Patulin Detoxification by Recombinant Manganese Peroxidase from Moniliophthora roreri Expressed by Pichia pastoris

Abstract

The fungal secondary metabolite patulin is a mycotoxin widespread in foods and beverages which poses a serious threat to human health. However, no enzyme was known to be able to degrade this mycotoxin. For the first time, we discovered that a manganese peroxidase (MrMnP) from Moniliophthora roreri can efficiently degrade patulin. The MrMnP gene was cloned into pPICZα(A) and then the recombinant plasmid was transformed into Pichia pastoris X-33. The recombinant strain produced extracellular manganese peroxidase with an activity of up to 3659.5 U/L. The manganese peroxidase MrMnP was able to rapidly degrade patulin, with hydroascladiol appearing as a main degradation product. Five mg/L of pure patulin were completely degraded within 5 h. Moreover, up to 95% of the toxin was eliminated in a simulated patulin-contaminated apple juice after 24 h. Using Escherichia coli as a model, it was demonstrated that the deconstruction of patulin led to detoxification. Collectively, these traits make MrMnP an intriguing candidate useful in enzymatic detoxification of patulin in foods and beverages.

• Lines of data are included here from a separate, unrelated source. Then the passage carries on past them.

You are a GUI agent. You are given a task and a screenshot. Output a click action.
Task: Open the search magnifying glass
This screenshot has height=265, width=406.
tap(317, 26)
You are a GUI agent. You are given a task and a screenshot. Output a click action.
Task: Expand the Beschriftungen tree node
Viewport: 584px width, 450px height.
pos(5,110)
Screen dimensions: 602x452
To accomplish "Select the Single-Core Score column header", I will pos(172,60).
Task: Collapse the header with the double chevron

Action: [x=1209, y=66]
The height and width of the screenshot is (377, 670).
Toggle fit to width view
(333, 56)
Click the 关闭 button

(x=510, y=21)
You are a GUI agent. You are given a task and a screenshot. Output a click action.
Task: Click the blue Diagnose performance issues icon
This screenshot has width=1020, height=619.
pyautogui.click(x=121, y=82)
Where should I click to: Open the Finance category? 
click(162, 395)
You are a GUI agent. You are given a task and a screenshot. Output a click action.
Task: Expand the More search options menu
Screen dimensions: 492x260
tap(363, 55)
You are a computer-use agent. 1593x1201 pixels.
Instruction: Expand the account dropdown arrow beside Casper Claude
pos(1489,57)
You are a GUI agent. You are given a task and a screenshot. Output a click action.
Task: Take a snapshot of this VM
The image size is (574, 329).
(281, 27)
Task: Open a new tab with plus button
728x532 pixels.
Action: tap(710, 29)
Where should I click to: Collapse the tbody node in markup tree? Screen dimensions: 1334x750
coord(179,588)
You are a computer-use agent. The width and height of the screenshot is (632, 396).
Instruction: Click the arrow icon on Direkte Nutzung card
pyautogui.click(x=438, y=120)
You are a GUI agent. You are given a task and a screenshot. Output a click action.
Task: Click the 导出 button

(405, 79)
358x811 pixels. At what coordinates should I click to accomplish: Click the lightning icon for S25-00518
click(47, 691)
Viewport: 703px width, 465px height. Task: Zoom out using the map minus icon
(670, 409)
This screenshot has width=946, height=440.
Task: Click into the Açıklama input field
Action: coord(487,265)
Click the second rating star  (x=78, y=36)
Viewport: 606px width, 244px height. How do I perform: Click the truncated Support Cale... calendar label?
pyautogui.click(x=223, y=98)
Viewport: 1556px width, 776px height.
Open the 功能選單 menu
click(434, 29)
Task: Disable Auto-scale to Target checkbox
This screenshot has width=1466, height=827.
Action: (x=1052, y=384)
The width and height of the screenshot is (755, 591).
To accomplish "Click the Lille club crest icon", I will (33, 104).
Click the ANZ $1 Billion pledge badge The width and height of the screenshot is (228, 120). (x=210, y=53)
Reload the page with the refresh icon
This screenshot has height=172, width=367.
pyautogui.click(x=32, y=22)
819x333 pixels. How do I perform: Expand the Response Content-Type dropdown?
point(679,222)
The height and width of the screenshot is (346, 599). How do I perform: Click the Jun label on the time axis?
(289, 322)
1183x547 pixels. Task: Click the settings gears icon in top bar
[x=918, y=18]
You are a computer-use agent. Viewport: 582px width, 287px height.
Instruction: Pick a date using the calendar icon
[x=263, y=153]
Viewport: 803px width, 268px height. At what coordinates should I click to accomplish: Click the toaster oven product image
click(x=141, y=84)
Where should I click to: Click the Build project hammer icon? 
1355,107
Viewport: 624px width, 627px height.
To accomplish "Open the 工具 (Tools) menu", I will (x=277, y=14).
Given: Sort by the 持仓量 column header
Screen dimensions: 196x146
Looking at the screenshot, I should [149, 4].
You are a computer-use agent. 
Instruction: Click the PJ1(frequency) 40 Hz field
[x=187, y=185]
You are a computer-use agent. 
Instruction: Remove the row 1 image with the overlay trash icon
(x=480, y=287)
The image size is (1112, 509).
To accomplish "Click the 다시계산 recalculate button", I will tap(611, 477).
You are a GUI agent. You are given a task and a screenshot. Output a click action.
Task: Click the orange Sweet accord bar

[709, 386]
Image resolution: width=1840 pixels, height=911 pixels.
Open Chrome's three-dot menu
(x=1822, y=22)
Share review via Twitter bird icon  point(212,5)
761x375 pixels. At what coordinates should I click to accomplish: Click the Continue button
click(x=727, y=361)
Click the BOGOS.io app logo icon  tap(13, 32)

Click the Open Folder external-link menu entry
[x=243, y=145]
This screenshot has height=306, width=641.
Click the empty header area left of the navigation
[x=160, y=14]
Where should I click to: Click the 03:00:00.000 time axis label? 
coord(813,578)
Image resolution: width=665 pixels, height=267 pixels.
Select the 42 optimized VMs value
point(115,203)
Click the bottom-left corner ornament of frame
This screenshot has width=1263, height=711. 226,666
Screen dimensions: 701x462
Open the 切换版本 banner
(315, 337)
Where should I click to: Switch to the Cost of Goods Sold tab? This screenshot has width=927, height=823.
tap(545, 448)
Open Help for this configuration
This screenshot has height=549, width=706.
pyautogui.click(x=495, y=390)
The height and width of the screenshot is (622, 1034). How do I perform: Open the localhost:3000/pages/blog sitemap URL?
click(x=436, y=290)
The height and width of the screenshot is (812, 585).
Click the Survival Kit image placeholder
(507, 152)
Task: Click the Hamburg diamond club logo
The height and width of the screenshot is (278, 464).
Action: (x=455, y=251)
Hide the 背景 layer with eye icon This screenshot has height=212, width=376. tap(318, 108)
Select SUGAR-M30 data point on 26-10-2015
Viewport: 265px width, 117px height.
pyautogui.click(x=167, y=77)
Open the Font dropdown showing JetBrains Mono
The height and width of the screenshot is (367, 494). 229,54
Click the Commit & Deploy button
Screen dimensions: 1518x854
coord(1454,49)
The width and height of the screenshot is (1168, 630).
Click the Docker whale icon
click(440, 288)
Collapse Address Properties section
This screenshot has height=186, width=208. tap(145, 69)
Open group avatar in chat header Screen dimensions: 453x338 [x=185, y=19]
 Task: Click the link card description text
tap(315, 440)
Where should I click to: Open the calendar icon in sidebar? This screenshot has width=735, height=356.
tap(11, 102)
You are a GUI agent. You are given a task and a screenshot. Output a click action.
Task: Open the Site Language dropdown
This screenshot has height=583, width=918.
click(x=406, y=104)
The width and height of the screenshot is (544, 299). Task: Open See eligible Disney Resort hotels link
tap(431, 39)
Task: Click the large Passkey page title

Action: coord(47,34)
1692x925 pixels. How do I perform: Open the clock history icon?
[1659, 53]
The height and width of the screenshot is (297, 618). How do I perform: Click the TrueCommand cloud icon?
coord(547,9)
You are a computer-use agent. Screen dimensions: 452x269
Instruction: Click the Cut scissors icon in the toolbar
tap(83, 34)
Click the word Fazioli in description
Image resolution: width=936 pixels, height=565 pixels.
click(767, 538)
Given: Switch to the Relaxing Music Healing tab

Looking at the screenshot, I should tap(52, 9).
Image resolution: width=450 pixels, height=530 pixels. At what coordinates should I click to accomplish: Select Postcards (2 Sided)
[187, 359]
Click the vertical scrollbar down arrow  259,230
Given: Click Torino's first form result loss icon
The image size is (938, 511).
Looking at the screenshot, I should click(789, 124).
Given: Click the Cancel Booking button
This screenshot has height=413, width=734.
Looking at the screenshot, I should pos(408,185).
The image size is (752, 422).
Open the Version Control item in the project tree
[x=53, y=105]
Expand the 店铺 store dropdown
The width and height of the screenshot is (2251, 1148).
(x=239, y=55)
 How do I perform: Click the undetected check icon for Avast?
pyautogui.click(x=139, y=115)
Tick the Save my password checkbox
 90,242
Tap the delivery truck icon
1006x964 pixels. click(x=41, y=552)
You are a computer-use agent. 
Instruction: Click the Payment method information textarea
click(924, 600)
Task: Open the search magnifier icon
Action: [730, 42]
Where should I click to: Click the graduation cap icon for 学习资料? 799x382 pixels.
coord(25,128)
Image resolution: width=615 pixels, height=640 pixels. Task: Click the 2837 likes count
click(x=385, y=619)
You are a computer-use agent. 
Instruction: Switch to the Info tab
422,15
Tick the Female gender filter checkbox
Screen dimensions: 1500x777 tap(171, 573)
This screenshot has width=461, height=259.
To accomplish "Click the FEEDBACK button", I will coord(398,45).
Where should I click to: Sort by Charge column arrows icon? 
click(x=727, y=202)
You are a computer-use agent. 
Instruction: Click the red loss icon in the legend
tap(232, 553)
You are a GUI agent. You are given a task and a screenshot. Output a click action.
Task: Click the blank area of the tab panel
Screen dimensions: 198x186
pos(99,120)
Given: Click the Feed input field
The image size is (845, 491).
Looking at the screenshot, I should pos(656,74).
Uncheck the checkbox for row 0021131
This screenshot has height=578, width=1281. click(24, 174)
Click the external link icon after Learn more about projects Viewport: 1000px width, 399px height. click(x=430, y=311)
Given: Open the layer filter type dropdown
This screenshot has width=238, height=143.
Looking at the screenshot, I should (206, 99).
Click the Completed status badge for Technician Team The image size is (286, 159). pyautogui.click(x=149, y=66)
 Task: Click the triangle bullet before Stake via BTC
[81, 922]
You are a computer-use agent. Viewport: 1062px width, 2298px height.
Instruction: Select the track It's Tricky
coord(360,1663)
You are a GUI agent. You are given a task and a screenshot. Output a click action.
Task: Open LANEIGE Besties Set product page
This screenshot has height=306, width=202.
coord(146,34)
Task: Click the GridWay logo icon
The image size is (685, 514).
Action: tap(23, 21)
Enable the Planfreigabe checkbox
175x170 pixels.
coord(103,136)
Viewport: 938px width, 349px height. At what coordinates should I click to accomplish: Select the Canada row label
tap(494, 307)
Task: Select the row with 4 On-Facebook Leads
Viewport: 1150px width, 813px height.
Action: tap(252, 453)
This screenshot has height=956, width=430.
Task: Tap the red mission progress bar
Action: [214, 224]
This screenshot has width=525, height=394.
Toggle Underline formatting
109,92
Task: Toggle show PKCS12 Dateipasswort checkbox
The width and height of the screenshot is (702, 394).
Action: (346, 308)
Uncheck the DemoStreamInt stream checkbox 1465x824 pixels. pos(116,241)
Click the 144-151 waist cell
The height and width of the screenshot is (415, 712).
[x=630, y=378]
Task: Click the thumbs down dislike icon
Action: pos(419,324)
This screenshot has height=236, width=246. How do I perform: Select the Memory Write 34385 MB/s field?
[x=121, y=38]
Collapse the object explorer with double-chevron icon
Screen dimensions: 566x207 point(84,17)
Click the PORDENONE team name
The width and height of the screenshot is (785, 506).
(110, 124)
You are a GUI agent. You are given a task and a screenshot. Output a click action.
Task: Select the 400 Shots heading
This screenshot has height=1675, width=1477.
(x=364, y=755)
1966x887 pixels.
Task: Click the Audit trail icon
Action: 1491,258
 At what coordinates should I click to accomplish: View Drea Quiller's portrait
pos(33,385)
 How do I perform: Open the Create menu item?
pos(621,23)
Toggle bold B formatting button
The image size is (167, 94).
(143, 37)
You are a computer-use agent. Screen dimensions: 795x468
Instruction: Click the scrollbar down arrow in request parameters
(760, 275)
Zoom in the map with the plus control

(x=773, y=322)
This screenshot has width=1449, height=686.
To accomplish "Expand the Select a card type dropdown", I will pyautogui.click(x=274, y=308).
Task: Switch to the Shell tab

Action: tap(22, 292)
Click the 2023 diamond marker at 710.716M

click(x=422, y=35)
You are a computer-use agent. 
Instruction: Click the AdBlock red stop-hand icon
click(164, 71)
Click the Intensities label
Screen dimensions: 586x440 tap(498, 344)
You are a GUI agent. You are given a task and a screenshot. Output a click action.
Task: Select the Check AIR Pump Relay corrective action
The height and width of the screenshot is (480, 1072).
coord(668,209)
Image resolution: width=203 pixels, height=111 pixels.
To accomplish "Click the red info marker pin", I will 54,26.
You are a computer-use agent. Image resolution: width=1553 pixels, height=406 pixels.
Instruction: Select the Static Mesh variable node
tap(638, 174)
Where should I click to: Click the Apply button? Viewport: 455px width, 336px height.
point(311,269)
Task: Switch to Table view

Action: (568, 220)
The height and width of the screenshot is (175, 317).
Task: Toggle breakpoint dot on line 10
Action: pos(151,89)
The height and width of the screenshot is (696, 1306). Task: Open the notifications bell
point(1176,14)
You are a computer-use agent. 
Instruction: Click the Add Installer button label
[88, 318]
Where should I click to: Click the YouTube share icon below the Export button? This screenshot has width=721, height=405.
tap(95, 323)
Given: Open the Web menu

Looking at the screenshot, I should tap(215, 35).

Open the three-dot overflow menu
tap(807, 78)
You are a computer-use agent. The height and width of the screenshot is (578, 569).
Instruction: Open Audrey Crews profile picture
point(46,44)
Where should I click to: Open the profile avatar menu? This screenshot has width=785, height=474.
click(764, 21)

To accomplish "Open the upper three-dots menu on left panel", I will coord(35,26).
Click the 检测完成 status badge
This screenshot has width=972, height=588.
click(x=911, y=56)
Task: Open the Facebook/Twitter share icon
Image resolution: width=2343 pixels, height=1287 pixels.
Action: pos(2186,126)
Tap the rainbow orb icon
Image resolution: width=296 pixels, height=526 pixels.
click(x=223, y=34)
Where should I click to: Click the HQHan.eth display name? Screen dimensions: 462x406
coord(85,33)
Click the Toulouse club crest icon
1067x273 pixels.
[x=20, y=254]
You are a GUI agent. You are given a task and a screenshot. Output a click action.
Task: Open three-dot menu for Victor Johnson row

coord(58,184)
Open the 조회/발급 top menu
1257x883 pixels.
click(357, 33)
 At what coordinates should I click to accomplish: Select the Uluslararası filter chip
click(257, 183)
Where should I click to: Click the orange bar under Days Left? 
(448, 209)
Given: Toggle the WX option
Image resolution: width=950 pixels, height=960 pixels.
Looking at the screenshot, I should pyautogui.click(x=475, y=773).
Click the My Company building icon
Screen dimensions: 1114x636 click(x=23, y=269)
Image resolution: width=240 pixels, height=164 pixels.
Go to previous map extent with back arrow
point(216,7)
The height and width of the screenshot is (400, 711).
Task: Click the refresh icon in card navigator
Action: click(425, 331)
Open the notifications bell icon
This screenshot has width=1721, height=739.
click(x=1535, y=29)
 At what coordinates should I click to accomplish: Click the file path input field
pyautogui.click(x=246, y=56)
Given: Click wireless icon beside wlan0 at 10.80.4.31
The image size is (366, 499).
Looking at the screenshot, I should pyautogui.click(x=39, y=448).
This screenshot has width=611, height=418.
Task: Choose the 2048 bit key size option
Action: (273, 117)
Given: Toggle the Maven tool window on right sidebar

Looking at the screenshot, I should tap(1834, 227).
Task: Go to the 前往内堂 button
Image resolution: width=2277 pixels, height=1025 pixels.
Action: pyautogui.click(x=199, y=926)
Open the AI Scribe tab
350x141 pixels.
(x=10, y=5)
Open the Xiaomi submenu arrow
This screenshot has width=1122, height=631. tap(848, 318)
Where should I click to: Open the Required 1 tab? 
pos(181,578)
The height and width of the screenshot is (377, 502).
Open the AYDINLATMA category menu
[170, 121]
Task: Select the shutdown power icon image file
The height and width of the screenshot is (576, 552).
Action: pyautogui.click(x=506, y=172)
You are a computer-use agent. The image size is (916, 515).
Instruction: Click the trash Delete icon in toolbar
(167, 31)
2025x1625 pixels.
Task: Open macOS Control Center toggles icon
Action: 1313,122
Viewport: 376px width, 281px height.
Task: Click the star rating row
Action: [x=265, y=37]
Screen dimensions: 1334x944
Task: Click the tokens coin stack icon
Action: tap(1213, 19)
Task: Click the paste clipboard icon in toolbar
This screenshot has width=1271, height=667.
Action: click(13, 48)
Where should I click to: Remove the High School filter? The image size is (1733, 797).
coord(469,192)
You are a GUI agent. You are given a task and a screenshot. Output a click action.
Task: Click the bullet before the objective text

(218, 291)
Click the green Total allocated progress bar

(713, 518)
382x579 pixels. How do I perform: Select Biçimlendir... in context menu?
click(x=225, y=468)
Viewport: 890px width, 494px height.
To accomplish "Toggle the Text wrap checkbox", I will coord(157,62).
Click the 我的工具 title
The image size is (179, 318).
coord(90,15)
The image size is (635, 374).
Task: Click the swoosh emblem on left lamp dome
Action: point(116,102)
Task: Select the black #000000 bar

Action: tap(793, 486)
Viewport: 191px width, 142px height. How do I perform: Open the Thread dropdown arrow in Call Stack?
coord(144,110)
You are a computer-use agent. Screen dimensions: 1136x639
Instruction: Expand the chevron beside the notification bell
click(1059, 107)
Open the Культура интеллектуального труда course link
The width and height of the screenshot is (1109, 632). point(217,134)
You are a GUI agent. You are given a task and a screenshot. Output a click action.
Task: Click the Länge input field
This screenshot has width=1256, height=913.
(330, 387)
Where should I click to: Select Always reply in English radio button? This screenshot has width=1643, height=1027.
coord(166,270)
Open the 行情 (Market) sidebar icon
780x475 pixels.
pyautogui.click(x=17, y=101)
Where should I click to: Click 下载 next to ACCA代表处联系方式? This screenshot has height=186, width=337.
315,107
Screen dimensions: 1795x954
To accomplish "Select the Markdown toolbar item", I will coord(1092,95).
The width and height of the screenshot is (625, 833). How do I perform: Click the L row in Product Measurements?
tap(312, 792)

Keywords: apple juice; detoxification; manganese peroxidase; mycotoxin; patulin.

Figure 1

Schematic diagram showing the use of a recombinant MrMnP expressed in P. pastoris to degrade and detoxify patulin, a mycotoxin commonly discovered in fruits.

Figure 2

Expression of MrMnP in P. pastoris. (A) The plasmid map of pPICZα(A)-MrMnP. (B) SDS-PAGE analysis of the MrMnP enzyme recombinantly produced in P. pastoris. The arrow indicates the recombinant MrMnP protein. Lane M: protein molecular mass marker; 1: MrMnP protein recombinantly produced in P. pastoris.

Figure 3

Effects of the buffer components on patulin transformation. The reactions were carried out by incubating 0.5 U/mL of MrMnP with 5 mg/L of patulin in one of the buffers containing malonate, acetate, oxalate, citrate, lactate, phosphate, MES, and HEPES at 30 °C for 24 h. The data in the picture is the average ± standard deviation, *** p < 0.001, One Way anova test.

Figure 4

Mn²⁺ played an important role in degrading patulin. The reactions were carried out by incubating 0.5 U/mL of MrMnP with 5 mg/L of patulin in the acetate or malonate buffer in absence or presence of Mn²⁺ at 30 °C for 24 h. Then the products were analyzed by HPLC.

Figure 5

MrMnP-catalyzed degradation of patulin led to detoxification. (A) Patulin was toxic to E. coli as demonstrated by retarded growth of the bacterium. A series of concentrations (1, 10, 50, and 100 mg/L) of patulin were added to equal amounts of E. coli and the culture was continued at 37 °C for 12 h. (B) MrMnP-catalyzed degradation of patulin alleviated the retarding effect of patulin on E. coli. Patulin (1, 10, 50, and 100 mg/L) was first treated with 0.5 U/mL of MrMnP at 30 °C for 24 h and then added to E coli.

Figure 6

Identification of hydroascladiol as one major transformation product of patulin. PAT was incubated with 0.5 U/mL of MrMnP in 50 mM malonate buffer (pH 5.0) supplemented with 1 mM MnSO₄ and 0.1 mM H₂O₂ and the reaction was carried out at 30 °C for 8 h. The degradation products were analyzed by HPLC–MS/MS.

Figure 7

MrMnP efficiently catalyzed degradation of patulin in a simulated patulin-contaminated apple juice. The reactions were carried out by incubating 0.5 U/mL of MrMnP with 5 mg/L in absence (or presence) of apple juice. The samples were periodically taken out for HPLC analysis. The data in the picture is the average ± standard deviation, *** p < 0.001, ** p < 0.01, * p < 0.05, One Way anova test.